Sunday, June 8, 2008

From Lafayette to New Orleans on US 90

Don's Seafood Hut in Lafayette

On our way from Austin to New Orleans, we stopped for the night in Lafayette, Louisiana. Deciding that a crawfish dinner was in order, we headed over to Don's Seafood Hut.

We started with a bowl of seafood gumbo.

Seafood Gumbo at Don's Seafood Hut

Not the prettiest to look at, but boy was it tasty - really intense seafood flavor. Unlike most gumbos we've had, the base was relatively unthickened. It reminded us of a bisque without the addition of cream.

Although it is fairly late in the season, there are still plenty of crawfish to be had. Don's offered 5lbs for $10 - just a wee bit cheaper than they go for in San Diego... They came out in the traditional bucket.

Crawfish at Don's Seafood Hut

We ordered them medium spicy, which ended up being fairly mild. That was fine, though, since it was the taste of the crawfish we were after. Our clearly out-of-towner crawfish eating skills quickly had friendly locals at a nearby table giving us crawfish extraction advice. Five pounds of crawfish later, we were happy, messy and completely satisfied.

Crafish at Don's Seafood Hut

The next morning we hit the road for New Orleans. We decided to take the more scenic US 90 instead of I-10 and do some stops along the way.

Our first stop was Avery Island, where Tabasco pepper sauce is made.


The Tabasco factory tour is definitely not worth going out of your way for. If you do go, skip the video (it's basically just an extended Tabasco commercial) and go straight to the more interesting view out over the production floor.
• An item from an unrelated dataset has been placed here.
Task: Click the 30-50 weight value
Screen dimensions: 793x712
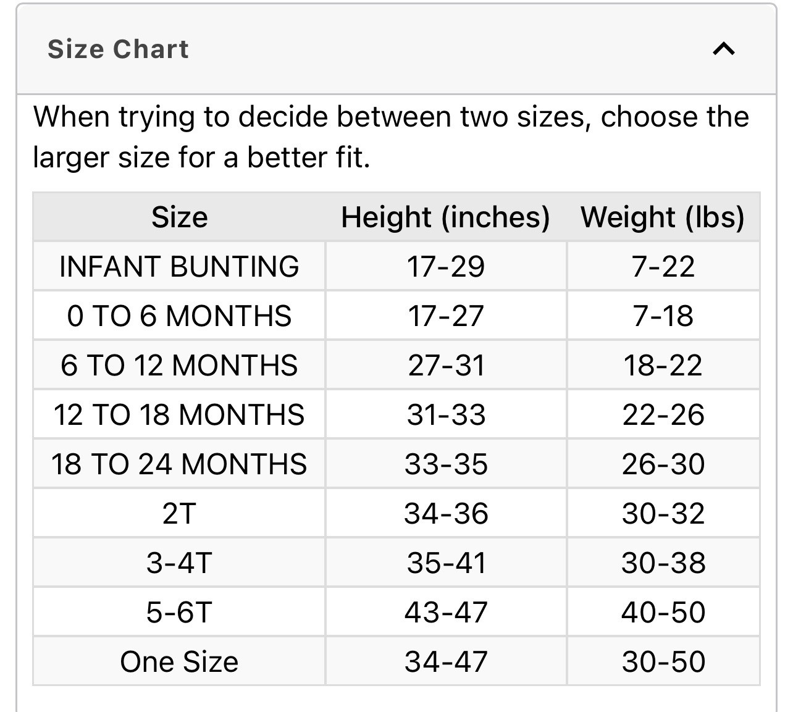Action: [663, 662]
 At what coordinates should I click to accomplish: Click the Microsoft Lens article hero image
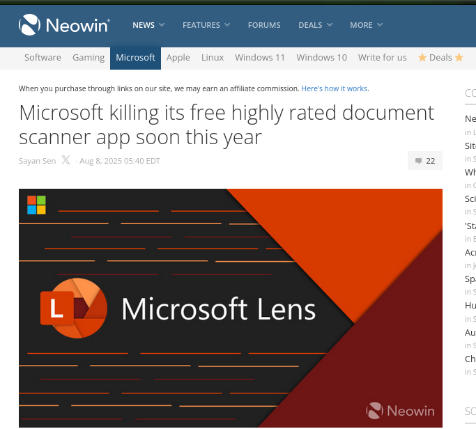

Also on Avery Island, and more worthy of a visit, are the Jungle Gardens, a 250-acre park created by Ned McIlhenny (son of Tabasco inventor Edmund McIlhenny). It houses an egret sanctuary. And alligators. And alligators eating egrets. If you are made uncomfortable by the reality of the food chain in the animal kingdom, avert your eyes...

Alligator eating an Egret

We stopped in at the Southdown Plantation House museum in Houma, and had a great personal guided tour. The house itself is quite interesting to walk through, and our guide had a lot of insight into local history.
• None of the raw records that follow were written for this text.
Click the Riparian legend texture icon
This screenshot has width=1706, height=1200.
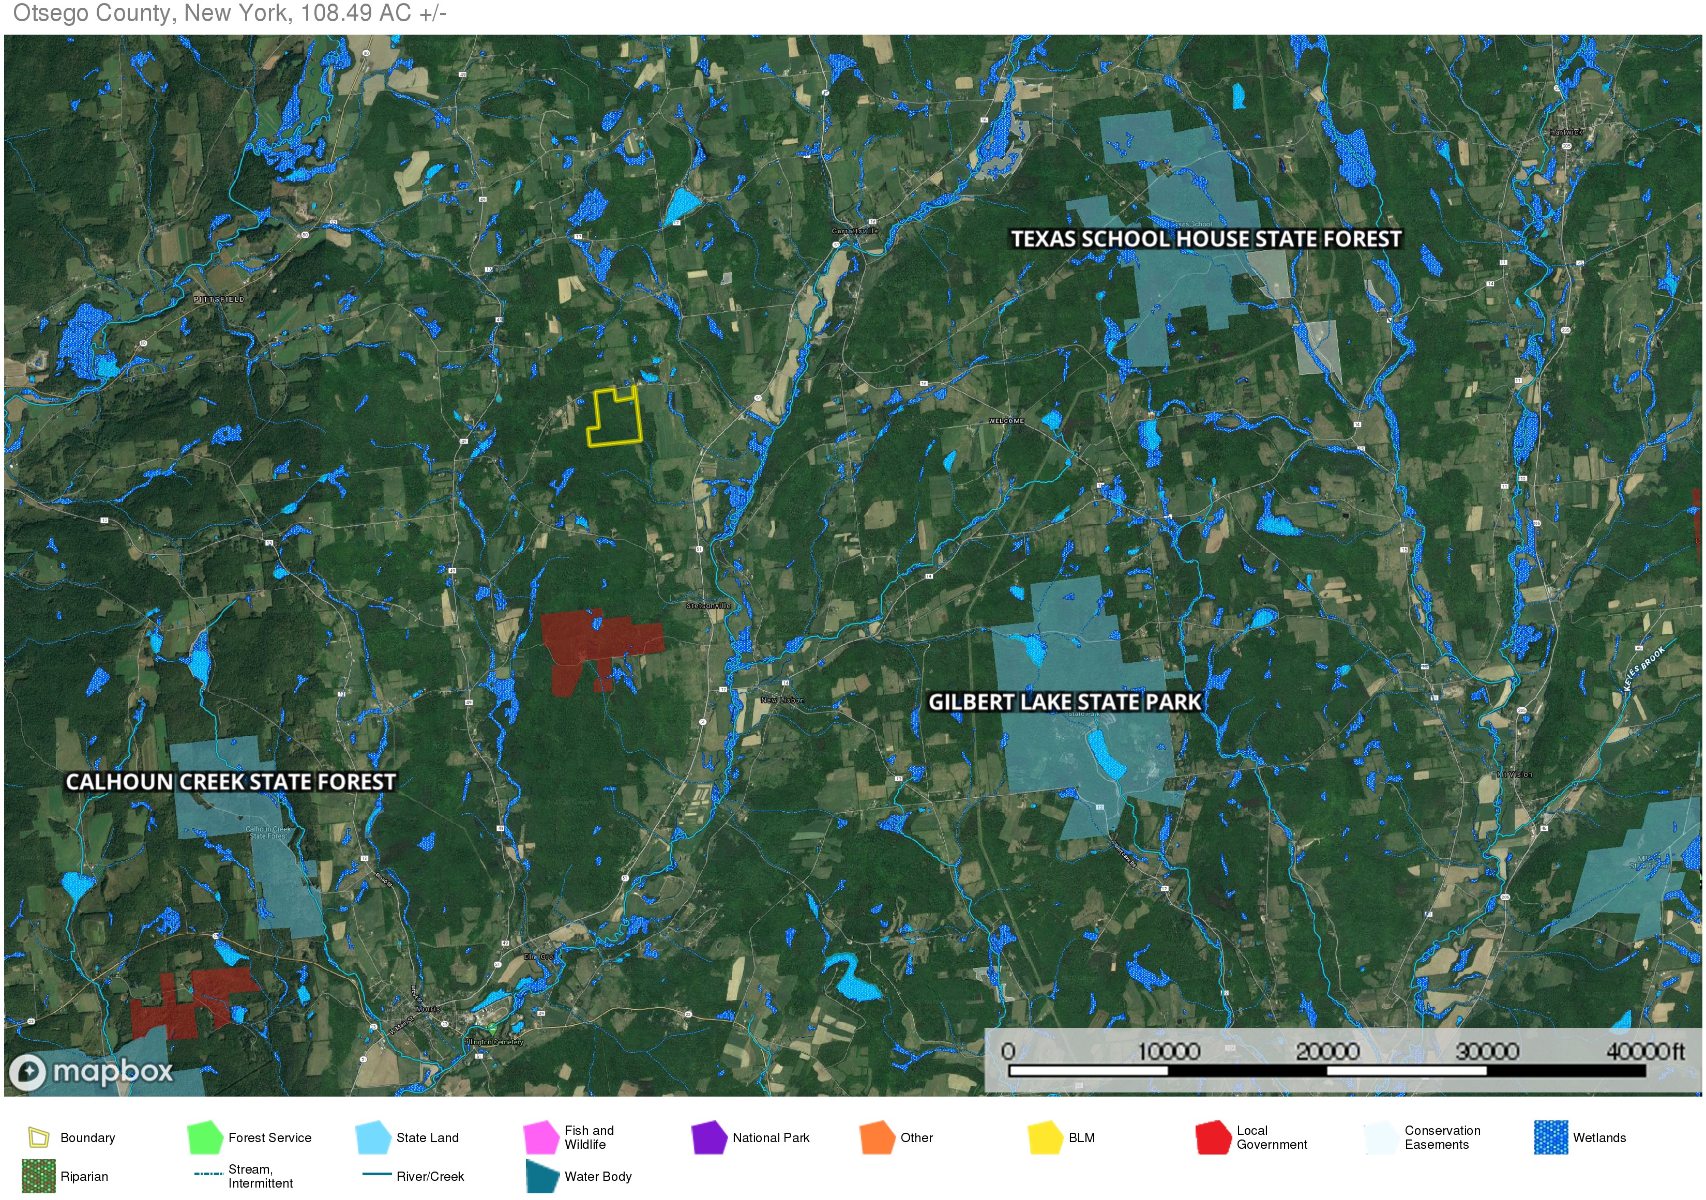point(39,1175)
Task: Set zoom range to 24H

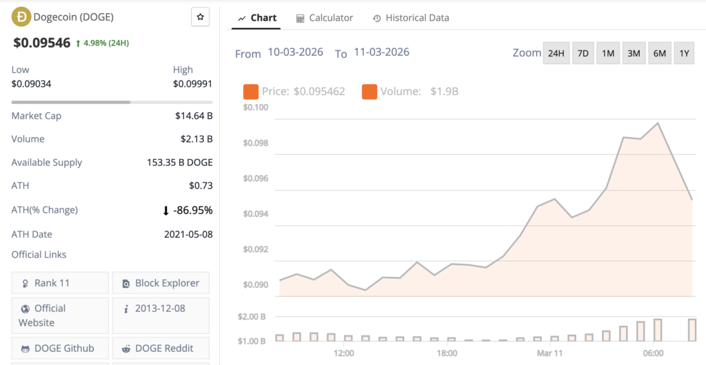Action: click(x=556, y=54)
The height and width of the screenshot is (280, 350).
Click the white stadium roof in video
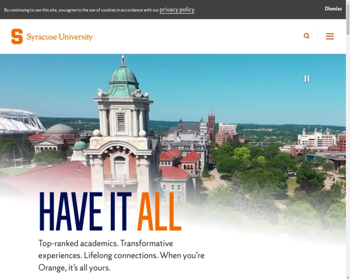tap(20, 121)
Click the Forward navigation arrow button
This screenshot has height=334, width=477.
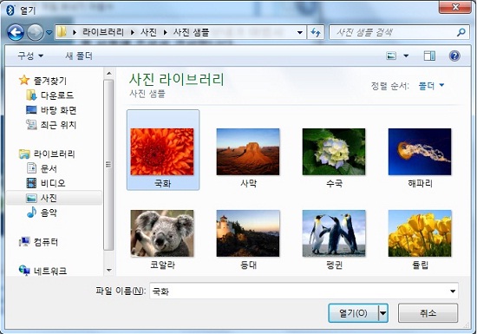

Southdown Plantation House in Houma

We had been planning on having lunch at the Yellow Bowl in Jeanerette (they were apparently one of the first restaurants to serve crawfish etouffe), but it unfortunately wasn't open on Tuesdays. We ended up at Spahr's, in Des Allemands instead.

Spahr's Seafood Restaurant in Des Allemands

The place has a really nice setting right on a bayou, and a family-friendly atmosphere inside. Unfortunately, I hate family-friendly - it felt like eating in a Denny's.
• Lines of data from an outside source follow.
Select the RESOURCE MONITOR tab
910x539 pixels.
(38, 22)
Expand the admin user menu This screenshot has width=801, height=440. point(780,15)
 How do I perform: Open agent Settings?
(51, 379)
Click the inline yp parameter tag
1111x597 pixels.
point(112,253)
The food was pretty lackluster as well. The mini-crabcakes were the best thing we had, but were overly gummy.

Crab Cakes at Spahr's

The fried crab claws had no flavor at all (unless you count "fried" as a flavor...)

Fried Crab Claws at Spahr's

We also had the house specialty - "catfish chips", which are small pieces of fried catfish. The "chip" idea is that the meat comes just from the belly, but I couldn't really tell - it just tasted like mediocre catfish.

Despite our Spahr's experience, we really enjoyed driving through this section of Louisiana. Definitely more interesting than just barreling down the I-10.

Don's Seafood Hut
4309 Johnston St
Lafayette, LA
(337) 981-1141

Spahr's Sea Food Restaurant
3682 Highway 90 E
Des Allemands, LA
(985) 758-1602


  1. catfish chips are the same thing as a regular peice of catfish they are just smaller thats all

  2. The crab cake minis with the crawfish cream sauce are my favorite appetizer! Love the gumbo too!